Is it conventional for commercial buyers to wait until there are zero hours left on their entire fleet before they ponder their options?  Or don't they tend to look ahead and constantly upgrade parts of the fleet on an ongoing basis?  And further to that thought, if uniformity of supply (for cost savings in maintenance etc) is so critical to successful performance why is it most airlines that I have flown on seem to operate mixed fleets?


----------



## Armymatters (18 Jun 2006)

Kirkhill said:
			
		

> Is it conventional for commercial buyers to wait until there are zero hours left on their entire fleet before they ponder their options?  Or don't they tend to look ahead and constantly upgrade parts of the fleet on an ongoing basis?  And further to that thought, if uniformity of supply (for cost savings in maintenance etc) is so critical to successful performance why is it most airlines that I have flown on seem to operate mixed fleets?
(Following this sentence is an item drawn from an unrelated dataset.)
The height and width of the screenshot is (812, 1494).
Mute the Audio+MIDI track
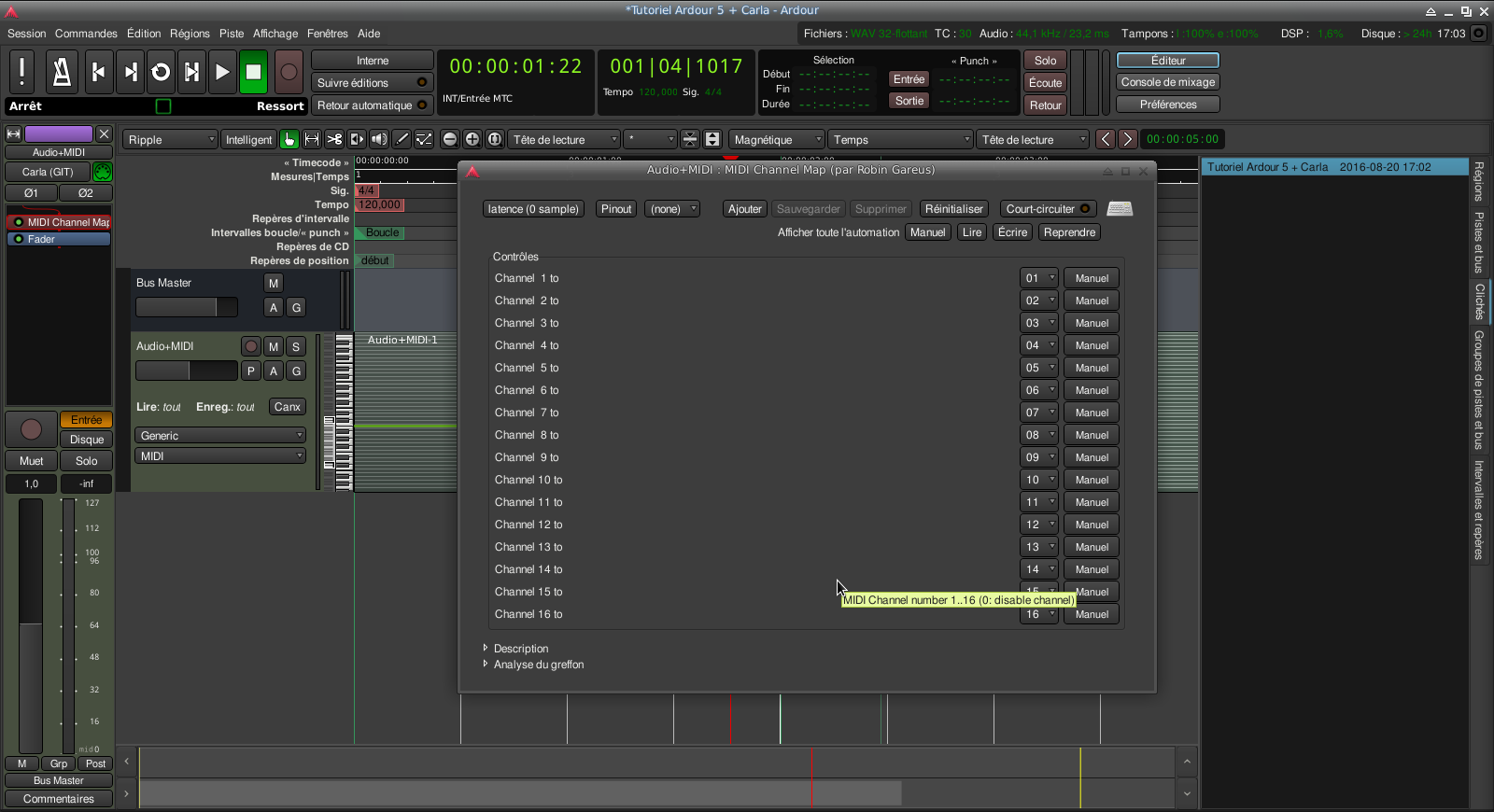click(274, 346)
1. It is more coventional for commerical operators to plan ahead for their fleets as their fleets age become obsolete. Replacing airplanes before they can no longer fly is important for fleet sustainability, and that is what we are currently lacking: fleet sustainability. With the current method of procurement, any transport fleet we own will not be sustainable.

2. Most airlines may seem to operate mixed fleets, but you are forgetting some details: most airplane models from the same manufacturer belong in families, in which all models within the family have some commonality, in terms of maintenance, training and operations. Even if airplanes are from different manufacturers, airplanes as ordered by airlines have some commonality, for example, in the engines. Airplanes are also ordered by airlines are ordered based on technical merit and pricing. If the fleet is large enough, then there is enough technical commonality for the fleet to be a sub-fleet of an airline. 

Example (numbers purely fictious):

Imagine you own an airline and you have 1 one aircraft, you will keep one spare landing gear in your inventory. You hardly ever need it, but in case you need it, you need to have it to stay flying, as ordering a new one or reparing takes a week to have delivered from when you order it and you can't miss your plane for a week or so.

Now, lets say your airline now has 20 airplanes of the same type. You can still do with one spare landing gear, as it is very unlikely that 2 airplanes will have a broken landing gear exactly in the same week, so if one landing gear breaks, you replace it and order a new one, as it is a reasonably safe assumption that another landing gear on another airplane will break in that week.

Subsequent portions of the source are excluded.